The comments come as activists are planning a protest including civil disobedience at the White House for Monday aimed at calling attention to those who are left behind by Biden’s existing cannabis clemency action.
It’s not clear if the president’s latest remarks simply describe the scope of his current marijuana pardons, which came alongside a separate move to review the drug’s current scheduling status under federal law, or if they are an indication he is ruling out broadening the scope of clemency relief in the future.
The latter scenario would be a great disappointment to the advocates behind the planned White House protest.
Those groups, including Students for Sensible Drug Policy, Last Prisoner Project, DCMJ and others, sent a letter to Biden this month, calling his moves to date “a great first step” but saying they “did nothing to address the thousands of federal cannabis prisoners currently incarcerated.”
Indeed, the clemency only impacts about 6,500 people who’ve committed the federal possession offense and those who’ve violated the law in Washington, D.C. The U.S. Sentencing Commission (USSC) detailed the demographics of those who received a pardon in a recent analysis.
Multiple groups, including immigrants and those who’ve been charged with selling marijuana, were excluded from the presidential pardon.
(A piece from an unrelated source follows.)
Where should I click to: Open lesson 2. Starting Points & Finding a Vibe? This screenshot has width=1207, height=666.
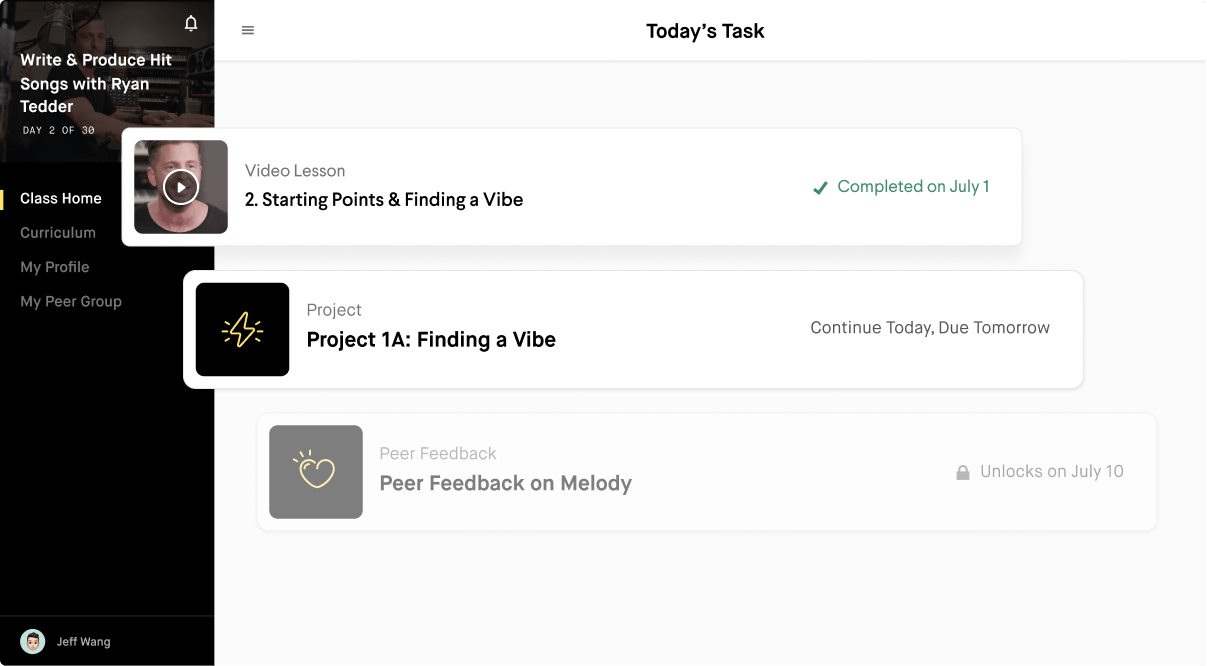click(x=384, y=199)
There are an estimated 2,800 people currently in federal prison for marijuana convictions that aren’t limited to simple possession.
“We would prefer not to have to escalate our protests, however your administration has thus far refused to release our incarcerated neighbors, friends, and family members and it is therefore our moral duty to mobilize sufficient public attention to your lack of action on this urgent injustice that you promised to address,” the activists’ letter to Biden says.
“Under your watch, billions of dollars are being made for wealthy corporations, while real people, disproportionately people of color, are wasting their lives in cages,” they wrote.
The activists have highlighted Biden’s cannabis comments during the 2020 presidential campaign in which he said that “anyone who has a record should be let out of jail.”
Biden, for his part, said in a separate speech earlier this week that he is “keeping my promise” on marijuana with the current limited clemency move.
Meanwhile, the Justice Department and U.S. Department and Health and Human Services (HHS) have committed to quickly carry out the separate scheduling review the president directed, which could result in a recommendation to place cannabis in a lower schedule or remove it altogether, effectively legalizing the plant under federal law.
HHS Secretary Xavier Becerra has said officials will “work as quickly as we can” to complete the analysis of cannabis scheduling per the president’s directive.
The Department of Justice, for its part, “will expeditiously administer the President’s proclamation, which pardons individuals who engaged in simple possession of marijuana, restoring political, civil, and other rights to those convicted of that offense,” a department spokesperson said.
Meanwhile, Labor Secretary Marty Walsh said that officials will be working diligently to ensure that people who received a pardon for federal marijuana offenses under the presidential proclamation are not impeded from future job opportunities.
Vice President Kamala Harris said last week that voters should elect lawmakers who support marijuana reform so that Congress can enact a “uniform approach” to the issue in light of the president’s cannabis pardons.
A series of polls have shown that Americans strongly support the president’s pardon action, and they also don’t think that marijuana should be federally classified as a Schedule I drug.